Scaling Into Positions

Instead of buying all lots at once, scale in as the trade confirms:

Example — NIFTY trending day:

  1. 1Initial position: Buy 1 lot at ₹22,400 (first breakout signal)
  2. 2Price confirms, buy another lot at ₹22,450
  3. 3Total exposure: 2 lots, but average entry is ₹22,425

This reduces risk on the initial entry while increasing exposure only when the trade is working. It's a discipline that experienced traders develop over time.

Account-Level Risk Management

Position sizing per trade is just one layer. You also need:

Daily loss limit: Stop trading if you lose X% in a single day. Suggested: 3-5% of account. On bad days, take a break. Revenge trading compounds losses.

Example with ₹5 lakh account:

  • Daily stop: ₹15,000 (3%)
  • Hit this limit? Log off. No more trades today.

Weekly loss limit: If you've lost 10% in a week, reduce position sizes by 50% the following week. Let yourself trade, but smaller.

Drawdown rules: If account falls to ₹4 lakhs from ₹5 lakhs (20% drawdown), mandatory pause for strategic review. Something in your approach needs fixing.

The Mistake of "I'll Make It Back" Trading

After a losing trade, the urge to "make it back" by doubling up is extremely powerful and extremely dangerous. This is called revenge trading and it kills accounts.

The math is brutal: if you lose ₹10,000 and then double your next position to "recover faster," you're now risking ₹20,000 on a trade. One more loss and you've compounded the damage.

Rule: After any loss, your next trade's position size stays the same or goes smaller. Never larger.

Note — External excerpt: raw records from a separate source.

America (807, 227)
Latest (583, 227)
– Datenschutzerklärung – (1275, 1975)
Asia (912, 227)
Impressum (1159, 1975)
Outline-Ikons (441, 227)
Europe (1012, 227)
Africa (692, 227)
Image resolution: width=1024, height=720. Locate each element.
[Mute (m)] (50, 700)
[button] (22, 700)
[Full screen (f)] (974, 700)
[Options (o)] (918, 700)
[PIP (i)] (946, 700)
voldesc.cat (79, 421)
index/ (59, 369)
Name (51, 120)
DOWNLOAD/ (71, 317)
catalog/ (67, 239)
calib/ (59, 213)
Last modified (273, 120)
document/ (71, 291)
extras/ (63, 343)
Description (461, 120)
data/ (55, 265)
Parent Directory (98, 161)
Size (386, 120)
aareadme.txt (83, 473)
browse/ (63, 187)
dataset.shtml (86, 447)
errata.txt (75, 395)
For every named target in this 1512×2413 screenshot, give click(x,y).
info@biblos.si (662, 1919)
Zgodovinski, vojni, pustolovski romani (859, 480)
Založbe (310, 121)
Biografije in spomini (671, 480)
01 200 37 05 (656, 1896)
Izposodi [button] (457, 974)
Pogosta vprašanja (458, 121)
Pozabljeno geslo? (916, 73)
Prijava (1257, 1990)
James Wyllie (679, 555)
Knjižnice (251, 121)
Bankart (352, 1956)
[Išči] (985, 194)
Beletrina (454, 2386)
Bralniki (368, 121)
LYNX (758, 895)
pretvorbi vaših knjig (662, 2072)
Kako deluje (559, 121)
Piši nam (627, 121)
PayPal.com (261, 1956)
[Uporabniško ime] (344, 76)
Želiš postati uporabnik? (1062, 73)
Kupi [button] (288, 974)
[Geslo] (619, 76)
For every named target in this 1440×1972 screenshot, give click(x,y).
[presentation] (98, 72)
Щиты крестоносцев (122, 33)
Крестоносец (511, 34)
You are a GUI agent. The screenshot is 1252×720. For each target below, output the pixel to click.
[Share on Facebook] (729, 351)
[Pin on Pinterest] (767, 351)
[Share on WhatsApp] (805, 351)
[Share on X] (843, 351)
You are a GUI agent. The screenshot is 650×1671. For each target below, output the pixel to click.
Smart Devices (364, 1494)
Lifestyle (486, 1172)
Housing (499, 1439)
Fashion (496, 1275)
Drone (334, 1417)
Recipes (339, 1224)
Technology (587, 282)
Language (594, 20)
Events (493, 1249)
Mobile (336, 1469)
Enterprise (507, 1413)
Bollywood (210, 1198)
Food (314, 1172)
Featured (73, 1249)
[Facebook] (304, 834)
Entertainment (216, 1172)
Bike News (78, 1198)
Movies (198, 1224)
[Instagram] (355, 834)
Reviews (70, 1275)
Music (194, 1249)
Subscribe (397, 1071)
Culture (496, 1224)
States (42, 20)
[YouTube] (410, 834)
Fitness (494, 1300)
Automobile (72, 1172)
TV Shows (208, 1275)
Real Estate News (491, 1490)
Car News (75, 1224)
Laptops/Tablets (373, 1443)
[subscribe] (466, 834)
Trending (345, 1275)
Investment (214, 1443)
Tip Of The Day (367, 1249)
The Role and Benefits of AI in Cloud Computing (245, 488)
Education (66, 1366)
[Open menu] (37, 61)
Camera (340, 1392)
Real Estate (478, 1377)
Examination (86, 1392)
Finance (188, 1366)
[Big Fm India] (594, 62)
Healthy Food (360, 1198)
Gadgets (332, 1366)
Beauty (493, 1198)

Practical Position Sizing for Different Capital Levels

Account size ₹1 lakh (F&O minimum):

  • Per trade risk (2%): ₹2,000
  • Suitable for: Option buying (1 lot NIFTY at ATM ₹100 = ₹7,500 — use only when premium is very cheap or buy far OTM with strict stop)
  • Better approach: Build capital with paper trading first

Account size ₹3 lakhs:

  • Per trade risk (2%): ₹6,000
  • 1 lot NIFTY ATM options comfortably affordable
  • Start trading live with strict discipline

Account size ₹5-10 lakhs:

  • Per trade risk (2%): ₹10,000–₹20,000
  • Can trade 1-2 lots comfortably
  • Can explore option selling with spreads

Using PaperPe to Practice Position Sizing

PaperPe gives you ₹10 lakh virtual capital. Use it specifically to:

  1. 1Practice applying 2% rule on every trade — calculate lot sizes before entering
  2. 2Simulate daily loss limits — stop yourself if you hit the virtual daily limit
  3. 3Track position sizes in a journal — see how your sizing affects overall P&L
  4. 4Experience the difference between 1-lot and 3-lot positions emotionally

When you go live, you'll have already internalized the discipline. That discipline — not stock-picking skill or chart reading — is what separates 10% of profitable traders from the 90% who lose.